Work order: Match on the string "agent" in the entries below and return every matching line.

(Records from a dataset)
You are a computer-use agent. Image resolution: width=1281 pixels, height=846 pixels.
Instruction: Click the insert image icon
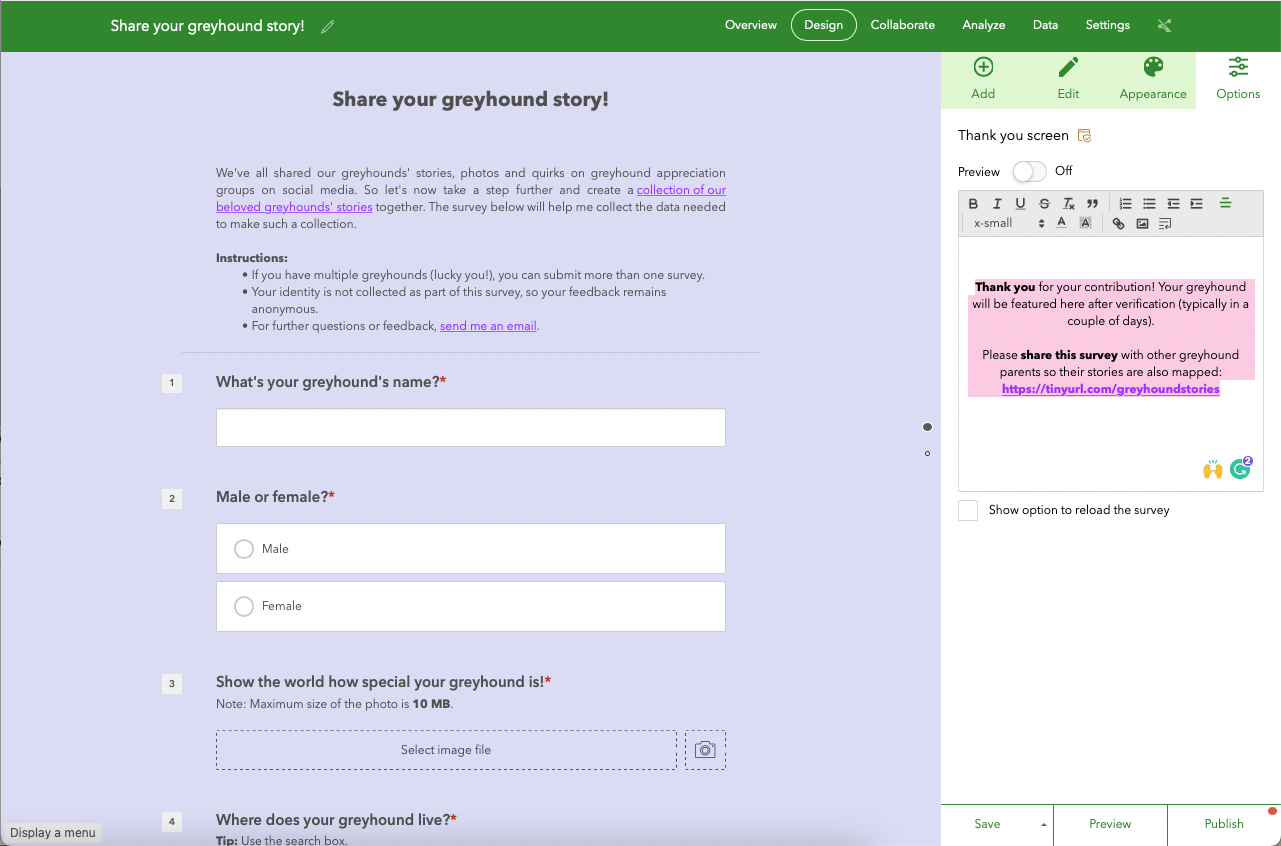click(x=1142, y=224)
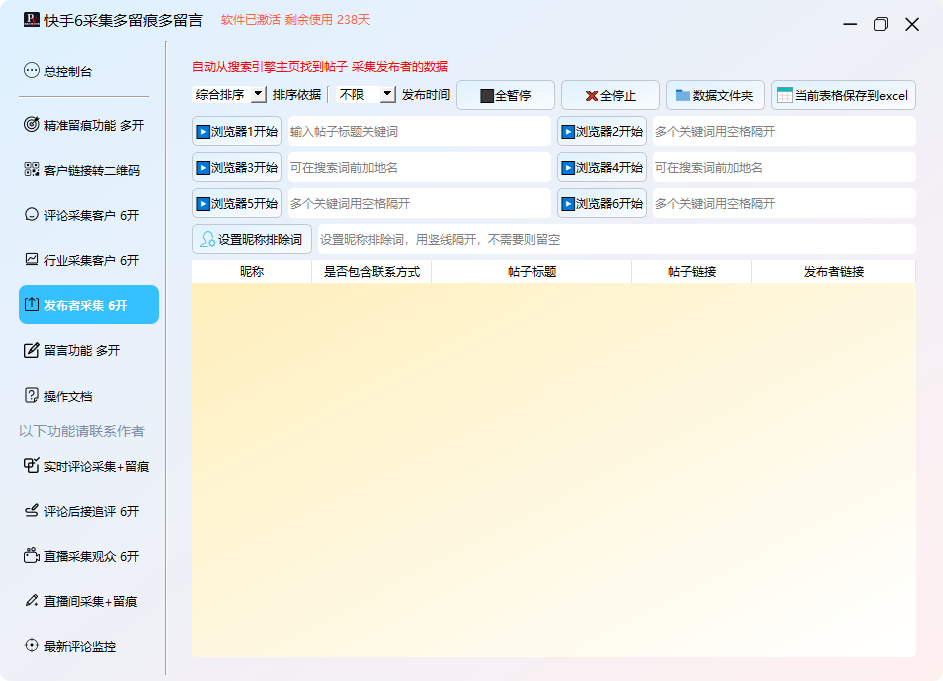Open the 不限 publish time dropdown
Image resolution: width=943 pixels, height=681 pixels.
[x=387, y=95]
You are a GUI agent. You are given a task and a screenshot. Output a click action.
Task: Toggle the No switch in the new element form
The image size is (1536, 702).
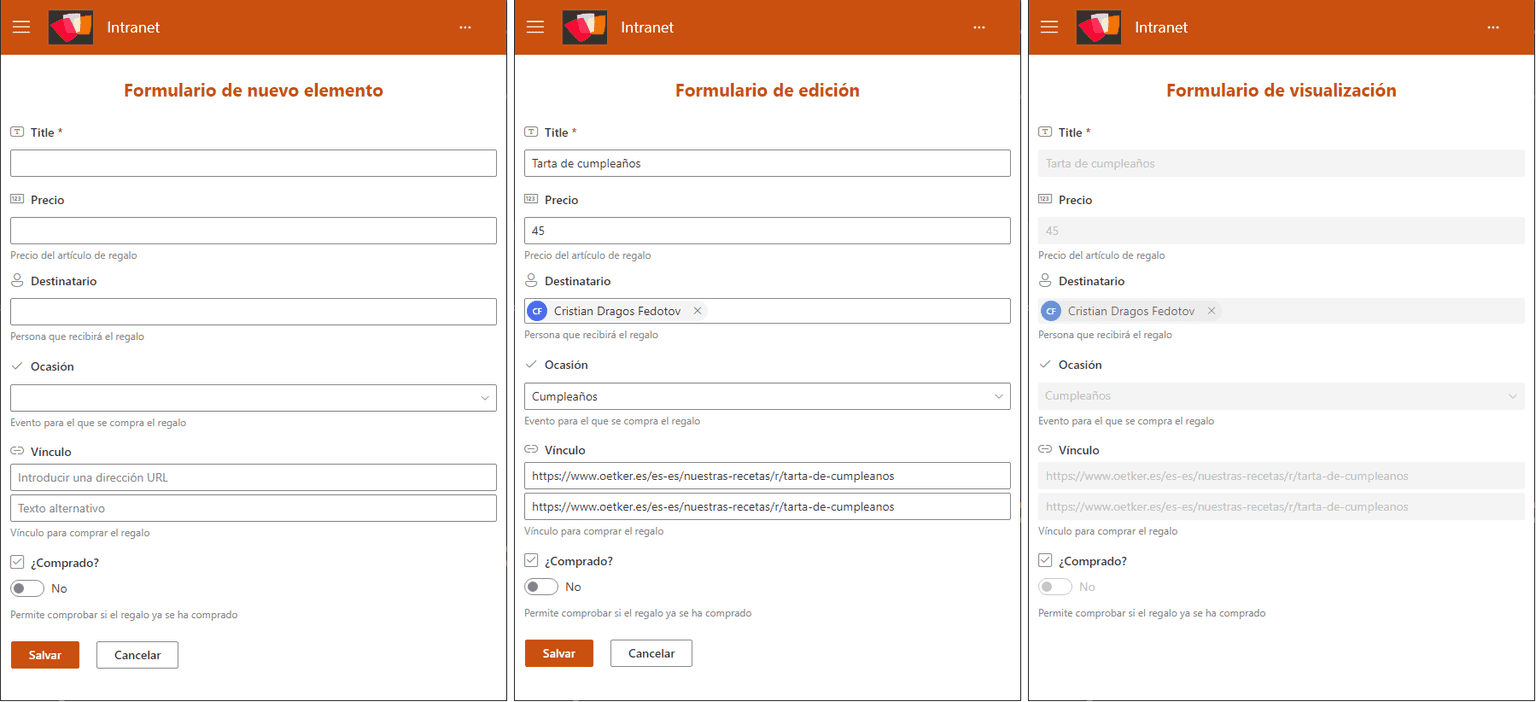point(27,588)
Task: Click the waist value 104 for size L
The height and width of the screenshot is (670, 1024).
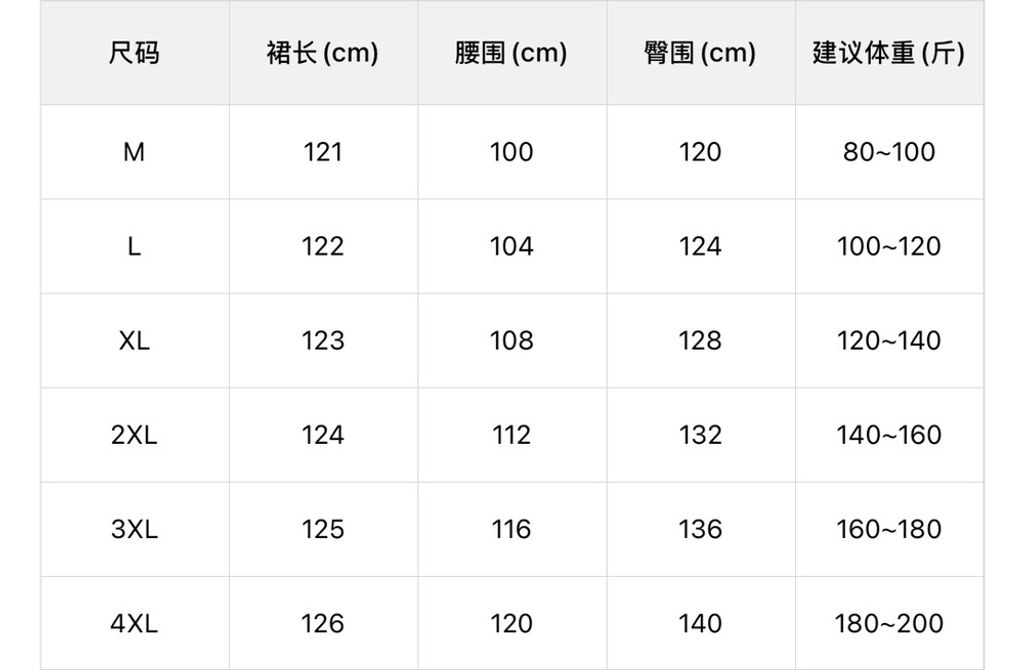Action: pos(511,246)
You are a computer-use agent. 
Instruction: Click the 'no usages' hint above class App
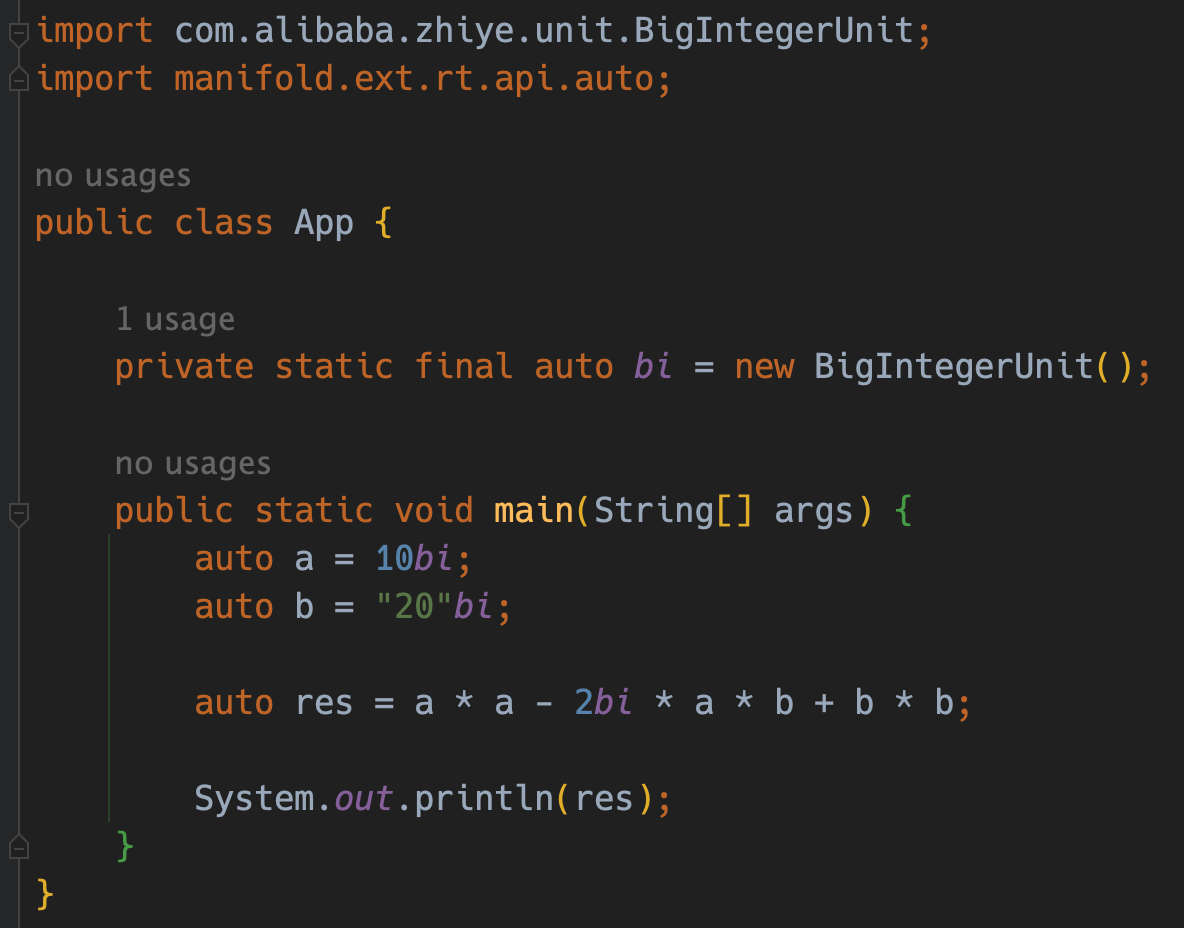coord(113,176)
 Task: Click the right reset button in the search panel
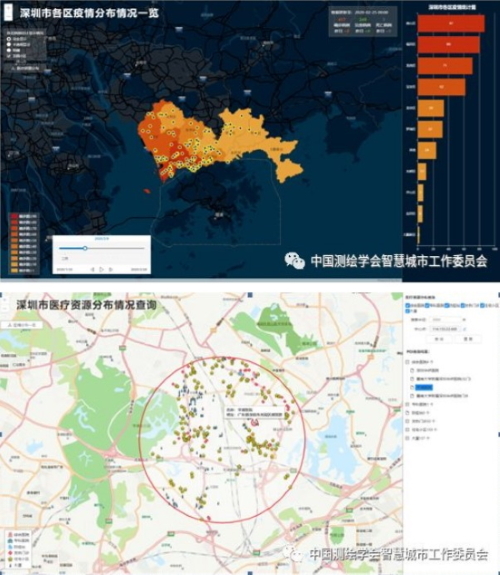[x=468, y=339]
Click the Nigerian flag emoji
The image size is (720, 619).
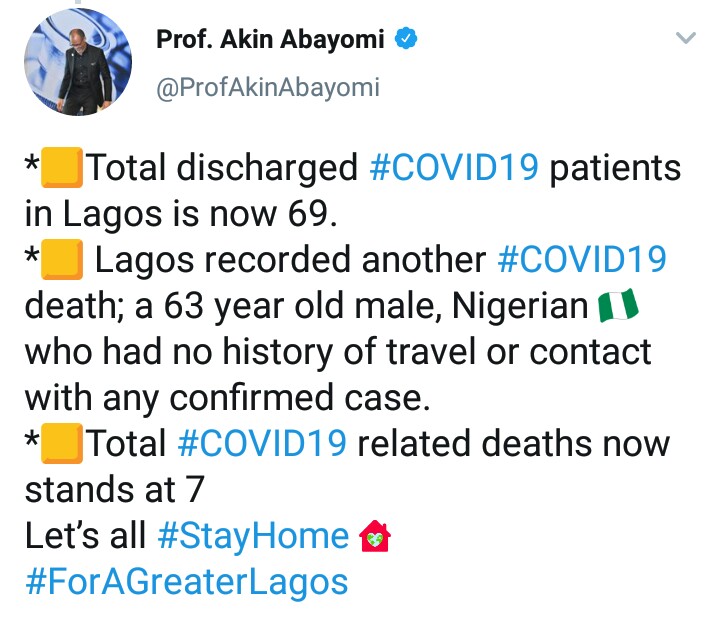click(618, 306)
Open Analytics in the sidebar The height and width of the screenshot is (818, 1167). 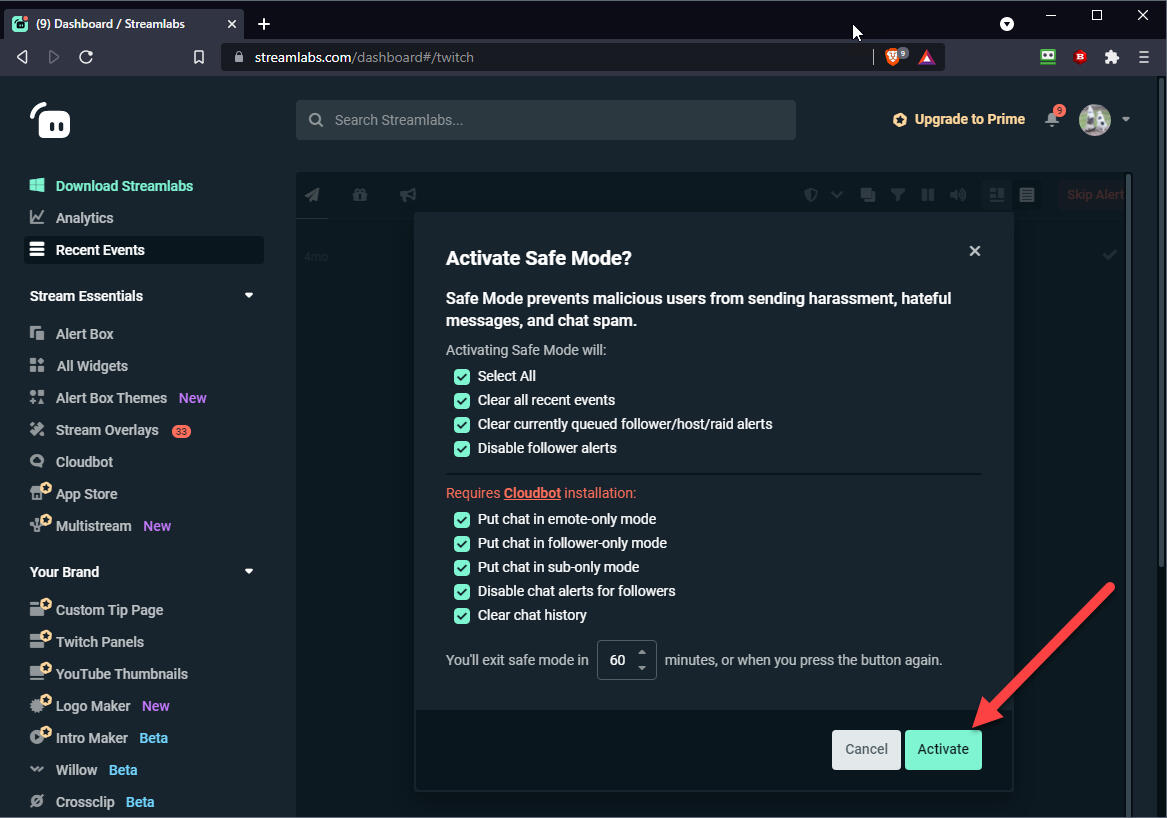(x=84, y=218)
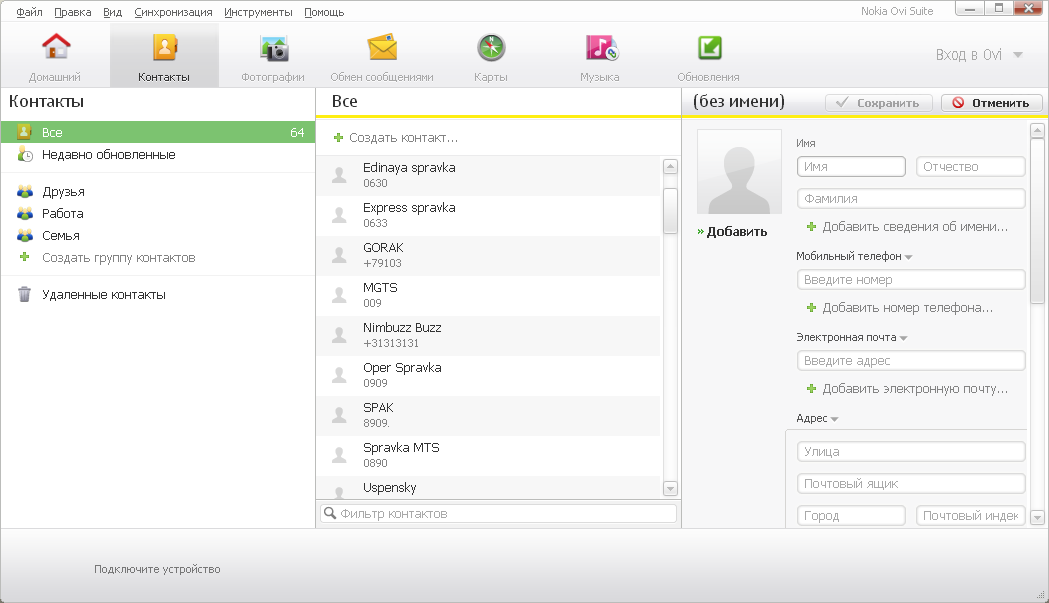Open the Вход в Ovi dropdown
Viewport: 1049px width, 603px height.
(x=1017, y=55)
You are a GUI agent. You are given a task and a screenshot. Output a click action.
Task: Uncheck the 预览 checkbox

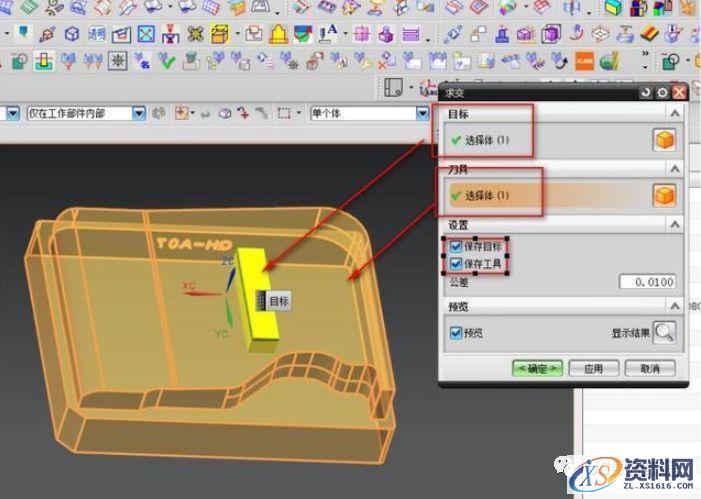pos(456,333)
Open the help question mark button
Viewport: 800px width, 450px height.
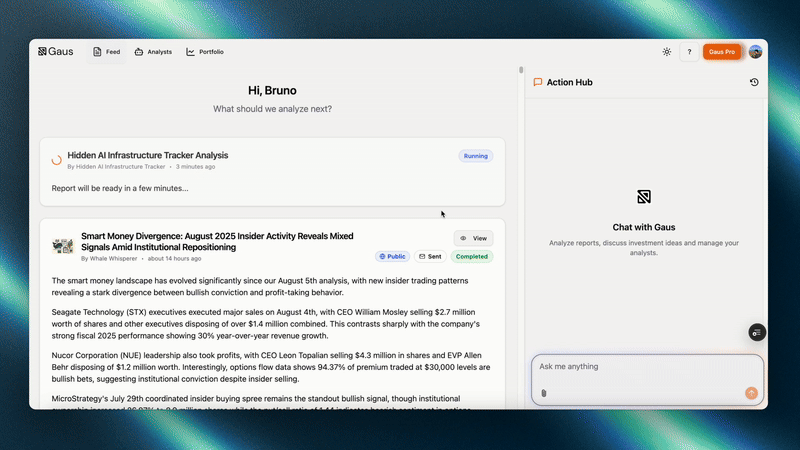click(689, 52)
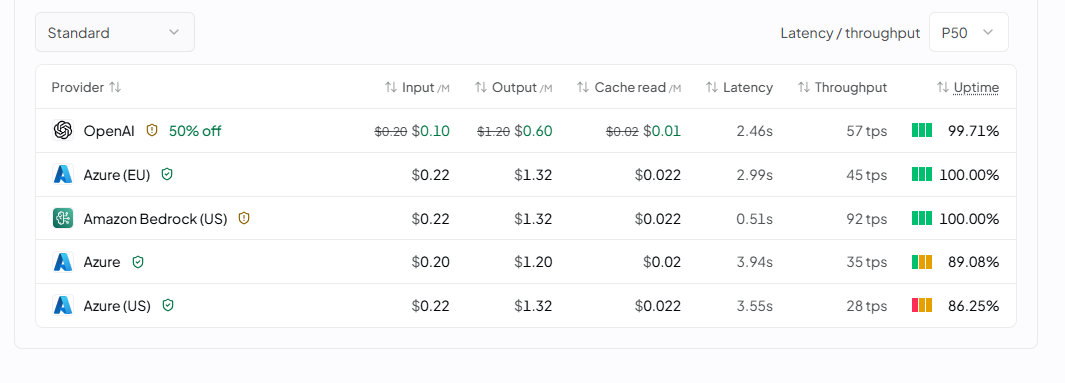
Task: Click the Azure (EU) logo icon
Action: click(62, 175)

Task result:
You are a computer-use agent. Image resolution: width=1281 pixels, height=846 pixels.
You are a GUI agent. You are given a task and a screenshot. Output a click action.
You are a computer-use agent. 
You are a GUI agent. You are given a task and a screenshot. Output a click action.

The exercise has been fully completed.